A los que están luchando para el califato debe sumarse los que están integrando grupos islamistas “independientes” en el propio territorio tunecino, y los que están en Libia en otras milicias. Pese a la imagen que se proyecta al exterior, de un oasis casi pacífico de puertas celestes y paredes encaladas pendiendo sobre el Mediterráneo, y que durante la mayor parte del tiempo se acerca a lo real, Túnez tiene en sus provincias interiores un importante trajinar de combatientes que aprovechan sus porosas fronteras para pasar a Libia o Argelia.
El área de salidas nacionales del aeropuerto de Túnez capital se parece más a una estación de trenes que a una terminal aérea. Se deja atrás el gran hall de ingreso y es necesario atravesar unos estrechos corredores que llevan a una pequeña sala con techos bajos. A un costado, una taquilla permite comprar boletos para el vuelo que saldrá una hora más tarde, reforzando el aroma ferroviario del lugar. Se muestra la impresión del tique electrónico y un funcionario entrega los pases de abordar sin pedir ninguna identificación al pasajero. Tampoco se exhibe ningún documento cuando se le da el equipaje a un maletero que parece estar al borde de un andén esperando el pitido de la locomotora.
Recién al entrar a la sala de embarque se controlan los pasaportes. Así era, al menos, en enero de este año. Las cosas es probable que cambien bastante a partir de esta semana.
Quienes esperan para subir al Atr de Tunisair Express son una combinación de nacionales y extranjeros casi en partes iguales. Los tunecinos están, a su vez, divididos en mitades entre gente de negocios y ancianos de aspecto rural. Los foráneos parecen todos viajeros independientes que van en busca de la llamada puerta del Sahara. Todos salvo tres. Son italianos, de barba crecida y aire ausente. Los acompaña un hombre local. Es difícil no pensar, al verlos, en el dato que se ha escuchado tantas veces: Túnez es una de las vías de entrada a los campos de entrenamiento islamista del Magreb que atraen, por estos días, centenares de ciudadanos occidentales que abrazan la versión más integrista del islam. Muchos son de origen magrebí, poseedores de pasaportes europeos por haber nacido en barrios de inmigrantes en ciudades de ese continente. Pero otros se deben de parecer a los tres italianos que ahora trepan la corta escalera que nos lleva al interior de un pequeño avión bautizado con el nombre de Asdrúbal, el general cartaginés del siglo tercero que hizo jurar a su hijo, Aníbal Barca, odio eterno a Roma.
El destino, el aeropuerto de Tozeur-Nefta, queda a pocos quilómetros de la frontera argelina. El lugar mítico del que, se dice, partió Táriq ibn Ziyad, en el 711, a la conquista de España.

» **DATOS PARA ANALIZAR**:
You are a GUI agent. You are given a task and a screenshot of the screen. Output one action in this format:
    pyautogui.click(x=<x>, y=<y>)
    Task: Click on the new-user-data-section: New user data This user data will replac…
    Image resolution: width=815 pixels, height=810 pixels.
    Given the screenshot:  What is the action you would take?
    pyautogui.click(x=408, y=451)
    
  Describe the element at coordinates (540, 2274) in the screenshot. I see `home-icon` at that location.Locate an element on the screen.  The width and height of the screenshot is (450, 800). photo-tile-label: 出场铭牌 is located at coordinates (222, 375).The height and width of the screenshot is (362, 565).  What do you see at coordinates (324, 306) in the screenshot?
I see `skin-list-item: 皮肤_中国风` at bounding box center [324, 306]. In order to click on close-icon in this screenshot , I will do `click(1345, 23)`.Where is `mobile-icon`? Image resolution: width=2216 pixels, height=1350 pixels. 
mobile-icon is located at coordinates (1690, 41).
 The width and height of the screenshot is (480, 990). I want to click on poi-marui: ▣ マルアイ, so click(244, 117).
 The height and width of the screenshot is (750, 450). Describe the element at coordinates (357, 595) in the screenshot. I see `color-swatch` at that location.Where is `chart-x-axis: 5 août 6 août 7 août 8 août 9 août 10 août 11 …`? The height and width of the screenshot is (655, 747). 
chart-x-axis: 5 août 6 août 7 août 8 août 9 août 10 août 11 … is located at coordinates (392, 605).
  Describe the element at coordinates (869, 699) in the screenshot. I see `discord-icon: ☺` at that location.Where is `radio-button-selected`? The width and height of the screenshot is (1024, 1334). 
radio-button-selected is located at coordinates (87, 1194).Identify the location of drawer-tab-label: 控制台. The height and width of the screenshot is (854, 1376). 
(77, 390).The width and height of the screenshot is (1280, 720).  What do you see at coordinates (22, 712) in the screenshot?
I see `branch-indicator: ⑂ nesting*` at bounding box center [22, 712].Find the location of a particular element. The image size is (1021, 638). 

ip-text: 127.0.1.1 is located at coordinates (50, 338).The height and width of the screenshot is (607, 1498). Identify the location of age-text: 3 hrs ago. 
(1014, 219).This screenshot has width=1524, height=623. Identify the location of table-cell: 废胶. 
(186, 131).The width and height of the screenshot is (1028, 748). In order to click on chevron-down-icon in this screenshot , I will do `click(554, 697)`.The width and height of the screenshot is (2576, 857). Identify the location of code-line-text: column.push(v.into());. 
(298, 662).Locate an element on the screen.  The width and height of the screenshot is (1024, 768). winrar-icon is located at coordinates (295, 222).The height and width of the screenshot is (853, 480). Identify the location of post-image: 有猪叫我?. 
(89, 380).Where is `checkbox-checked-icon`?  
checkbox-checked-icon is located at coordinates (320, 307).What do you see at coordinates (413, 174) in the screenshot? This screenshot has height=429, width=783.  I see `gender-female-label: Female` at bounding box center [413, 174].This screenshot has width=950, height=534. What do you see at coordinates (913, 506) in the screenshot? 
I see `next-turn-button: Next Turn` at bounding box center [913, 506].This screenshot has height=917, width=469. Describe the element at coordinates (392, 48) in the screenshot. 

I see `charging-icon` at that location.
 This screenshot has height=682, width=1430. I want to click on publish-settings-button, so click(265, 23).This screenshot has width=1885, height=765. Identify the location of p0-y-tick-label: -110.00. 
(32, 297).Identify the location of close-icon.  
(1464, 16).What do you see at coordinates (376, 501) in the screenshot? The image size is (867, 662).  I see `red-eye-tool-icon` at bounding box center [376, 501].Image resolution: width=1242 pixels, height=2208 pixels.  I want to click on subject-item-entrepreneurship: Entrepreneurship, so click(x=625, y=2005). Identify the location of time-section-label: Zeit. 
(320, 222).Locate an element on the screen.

» **ACTIVIDAD PROPUESTA**:
Según el texto sobre Túnez, ¿en qué momento se controlan los pasaportes en el área de salidas nacionales del aeropuerto de Túnez capital?

» **EJERCICIO RESUELTO**:
Recién al entrar a la sala de embarque.